▶ [WORK INSTRUCTION]:
Could you reproduce, from the records below, everything from the line with "Given: Open the snapshot manager" down to the line with "is (1462, 812).", keeping both of those lines and changing nothing?

▶ [DATA EXCERPTS]:

------------------------------------

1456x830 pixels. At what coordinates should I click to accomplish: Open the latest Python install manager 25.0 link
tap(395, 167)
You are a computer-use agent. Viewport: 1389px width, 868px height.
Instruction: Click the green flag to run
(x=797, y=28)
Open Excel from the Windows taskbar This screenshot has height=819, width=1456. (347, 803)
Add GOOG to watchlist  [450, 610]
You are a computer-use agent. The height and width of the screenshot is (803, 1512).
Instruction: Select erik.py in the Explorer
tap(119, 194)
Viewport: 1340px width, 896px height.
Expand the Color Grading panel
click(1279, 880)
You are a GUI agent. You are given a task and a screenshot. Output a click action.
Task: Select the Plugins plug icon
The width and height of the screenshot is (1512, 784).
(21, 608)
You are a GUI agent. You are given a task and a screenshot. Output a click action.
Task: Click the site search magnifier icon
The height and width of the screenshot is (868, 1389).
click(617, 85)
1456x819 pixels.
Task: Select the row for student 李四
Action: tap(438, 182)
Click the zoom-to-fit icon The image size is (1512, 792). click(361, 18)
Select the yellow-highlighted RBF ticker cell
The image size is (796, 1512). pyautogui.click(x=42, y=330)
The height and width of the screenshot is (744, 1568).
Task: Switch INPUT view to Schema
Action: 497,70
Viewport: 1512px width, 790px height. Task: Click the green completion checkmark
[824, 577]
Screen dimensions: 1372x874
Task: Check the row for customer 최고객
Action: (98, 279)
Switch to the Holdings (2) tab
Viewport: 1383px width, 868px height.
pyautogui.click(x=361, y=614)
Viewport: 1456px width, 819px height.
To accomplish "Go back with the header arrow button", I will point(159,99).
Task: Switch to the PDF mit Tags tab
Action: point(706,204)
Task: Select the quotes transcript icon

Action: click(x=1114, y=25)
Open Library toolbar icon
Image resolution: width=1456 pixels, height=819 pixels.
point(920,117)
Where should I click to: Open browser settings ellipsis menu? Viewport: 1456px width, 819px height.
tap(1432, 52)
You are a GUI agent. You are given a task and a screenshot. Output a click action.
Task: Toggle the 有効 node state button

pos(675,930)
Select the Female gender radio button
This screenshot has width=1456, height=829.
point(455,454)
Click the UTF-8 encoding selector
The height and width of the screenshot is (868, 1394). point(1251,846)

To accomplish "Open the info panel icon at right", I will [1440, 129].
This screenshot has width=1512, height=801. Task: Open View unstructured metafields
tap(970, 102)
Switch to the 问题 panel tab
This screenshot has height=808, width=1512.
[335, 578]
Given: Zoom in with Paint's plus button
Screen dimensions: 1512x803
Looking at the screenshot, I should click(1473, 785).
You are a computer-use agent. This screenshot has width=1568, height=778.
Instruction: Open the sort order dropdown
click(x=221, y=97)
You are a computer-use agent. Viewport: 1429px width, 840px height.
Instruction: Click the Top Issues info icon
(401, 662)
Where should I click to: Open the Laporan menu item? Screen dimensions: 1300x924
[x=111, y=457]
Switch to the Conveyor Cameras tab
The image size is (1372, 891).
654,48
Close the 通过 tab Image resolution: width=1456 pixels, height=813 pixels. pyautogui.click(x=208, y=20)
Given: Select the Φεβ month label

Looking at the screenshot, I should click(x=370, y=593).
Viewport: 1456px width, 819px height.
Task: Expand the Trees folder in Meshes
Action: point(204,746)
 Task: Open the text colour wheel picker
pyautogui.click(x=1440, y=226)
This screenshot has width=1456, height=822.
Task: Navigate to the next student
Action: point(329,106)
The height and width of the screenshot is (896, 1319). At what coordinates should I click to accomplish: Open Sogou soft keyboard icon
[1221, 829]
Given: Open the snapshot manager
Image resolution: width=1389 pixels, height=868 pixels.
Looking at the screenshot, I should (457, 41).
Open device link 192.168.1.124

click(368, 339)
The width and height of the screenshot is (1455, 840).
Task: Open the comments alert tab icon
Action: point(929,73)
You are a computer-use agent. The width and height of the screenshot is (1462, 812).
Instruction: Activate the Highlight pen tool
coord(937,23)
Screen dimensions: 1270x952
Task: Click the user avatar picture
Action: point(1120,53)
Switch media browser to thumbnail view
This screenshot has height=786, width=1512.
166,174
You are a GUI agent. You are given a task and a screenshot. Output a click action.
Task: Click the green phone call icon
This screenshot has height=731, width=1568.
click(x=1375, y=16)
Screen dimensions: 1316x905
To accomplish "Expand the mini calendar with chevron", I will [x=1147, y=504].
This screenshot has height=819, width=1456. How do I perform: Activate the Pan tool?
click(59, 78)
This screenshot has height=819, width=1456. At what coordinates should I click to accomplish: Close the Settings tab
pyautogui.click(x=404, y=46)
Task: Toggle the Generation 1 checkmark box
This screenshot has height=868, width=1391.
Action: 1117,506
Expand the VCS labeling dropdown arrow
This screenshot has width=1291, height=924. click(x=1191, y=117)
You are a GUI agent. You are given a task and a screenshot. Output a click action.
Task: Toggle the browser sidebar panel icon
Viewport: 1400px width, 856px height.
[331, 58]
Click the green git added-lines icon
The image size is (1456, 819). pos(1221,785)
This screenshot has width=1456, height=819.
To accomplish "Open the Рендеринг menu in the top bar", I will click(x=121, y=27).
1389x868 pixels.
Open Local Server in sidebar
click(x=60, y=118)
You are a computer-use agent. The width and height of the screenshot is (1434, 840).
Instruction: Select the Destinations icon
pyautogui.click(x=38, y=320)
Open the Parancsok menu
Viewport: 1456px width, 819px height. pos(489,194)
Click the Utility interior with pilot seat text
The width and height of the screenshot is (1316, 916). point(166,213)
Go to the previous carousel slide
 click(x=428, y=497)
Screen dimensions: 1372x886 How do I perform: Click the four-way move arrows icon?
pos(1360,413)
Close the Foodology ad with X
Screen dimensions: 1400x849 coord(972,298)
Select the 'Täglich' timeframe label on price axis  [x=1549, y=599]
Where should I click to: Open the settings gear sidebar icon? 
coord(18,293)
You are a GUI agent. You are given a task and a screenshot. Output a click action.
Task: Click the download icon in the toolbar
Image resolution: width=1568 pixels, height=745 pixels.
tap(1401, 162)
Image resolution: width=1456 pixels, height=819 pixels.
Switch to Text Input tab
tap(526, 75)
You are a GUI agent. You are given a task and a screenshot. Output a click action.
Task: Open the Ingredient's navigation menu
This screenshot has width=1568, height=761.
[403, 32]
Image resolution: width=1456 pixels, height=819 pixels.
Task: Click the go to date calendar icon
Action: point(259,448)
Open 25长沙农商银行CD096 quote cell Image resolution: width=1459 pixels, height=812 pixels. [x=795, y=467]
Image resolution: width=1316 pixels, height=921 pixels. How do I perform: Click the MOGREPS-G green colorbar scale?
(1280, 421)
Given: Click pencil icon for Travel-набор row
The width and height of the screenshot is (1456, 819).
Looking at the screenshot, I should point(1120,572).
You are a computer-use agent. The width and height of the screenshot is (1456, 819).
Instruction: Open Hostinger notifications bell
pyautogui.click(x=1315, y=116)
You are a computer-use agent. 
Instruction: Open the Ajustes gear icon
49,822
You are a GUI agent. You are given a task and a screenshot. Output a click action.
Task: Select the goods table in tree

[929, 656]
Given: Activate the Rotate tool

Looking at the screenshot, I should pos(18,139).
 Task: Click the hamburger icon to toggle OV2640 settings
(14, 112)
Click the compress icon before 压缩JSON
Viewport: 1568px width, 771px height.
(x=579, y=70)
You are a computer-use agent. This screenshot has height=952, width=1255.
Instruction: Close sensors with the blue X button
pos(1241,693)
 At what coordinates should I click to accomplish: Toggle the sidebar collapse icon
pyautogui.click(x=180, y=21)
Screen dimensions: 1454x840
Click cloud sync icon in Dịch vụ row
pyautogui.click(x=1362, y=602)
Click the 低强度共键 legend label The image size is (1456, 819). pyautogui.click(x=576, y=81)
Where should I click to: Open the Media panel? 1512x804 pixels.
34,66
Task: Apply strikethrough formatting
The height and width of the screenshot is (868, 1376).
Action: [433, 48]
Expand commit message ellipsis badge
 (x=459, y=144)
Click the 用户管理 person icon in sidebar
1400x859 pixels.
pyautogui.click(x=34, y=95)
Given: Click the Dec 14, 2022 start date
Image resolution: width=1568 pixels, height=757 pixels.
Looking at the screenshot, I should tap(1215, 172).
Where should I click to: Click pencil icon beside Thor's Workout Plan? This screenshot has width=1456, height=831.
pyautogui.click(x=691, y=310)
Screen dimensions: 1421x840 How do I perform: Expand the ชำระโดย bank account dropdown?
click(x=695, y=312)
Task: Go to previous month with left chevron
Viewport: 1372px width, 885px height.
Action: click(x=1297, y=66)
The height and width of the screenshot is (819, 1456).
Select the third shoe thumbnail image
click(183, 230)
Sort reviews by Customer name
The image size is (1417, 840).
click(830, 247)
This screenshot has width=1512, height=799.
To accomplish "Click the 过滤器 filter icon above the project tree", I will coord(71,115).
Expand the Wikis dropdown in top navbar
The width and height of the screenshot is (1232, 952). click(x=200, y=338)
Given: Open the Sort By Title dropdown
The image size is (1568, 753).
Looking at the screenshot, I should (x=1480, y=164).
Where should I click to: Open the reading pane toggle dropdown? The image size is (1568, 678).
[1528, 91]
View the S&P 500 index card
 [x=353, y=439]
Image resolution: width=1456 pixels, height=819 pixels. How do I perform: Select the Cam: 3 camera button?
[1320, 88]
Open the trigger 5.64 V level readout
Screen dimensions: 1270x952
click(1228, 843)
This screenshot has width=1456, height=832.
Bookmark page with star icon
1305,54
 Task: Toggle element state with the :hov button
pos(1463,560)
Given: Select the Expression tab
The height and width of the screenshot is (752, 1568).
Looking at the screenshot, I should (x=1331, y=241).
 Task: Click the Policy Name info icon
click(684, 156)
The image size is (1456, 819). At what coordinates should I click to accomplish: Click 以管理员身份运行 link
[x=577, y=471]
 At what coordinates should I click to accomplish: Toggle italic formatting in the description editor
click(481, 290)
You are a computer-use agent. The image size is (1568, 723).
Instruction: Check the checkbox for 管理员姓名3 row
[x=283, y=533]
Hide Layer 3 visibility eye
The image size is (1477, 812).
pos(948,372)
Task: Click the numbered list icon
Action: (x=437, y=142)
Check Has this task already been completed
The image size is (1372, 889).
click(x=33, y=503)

------------------------------------

▶ [TASK OUTPUT]:
Given: Open the snapshot manager
Image resolution: width=1389 pixels, height=868 pixels.
Looking at the screenshot, I should (457, 41).
Open device link 192.168.1.124

click(368, 339)
The width and height of the screenshot is (1455, 840).
Task: Open the comments alert tab icon
Action: point(929,73)
You are a computer-use agent. The width and height of the screenshot is (1462, 812).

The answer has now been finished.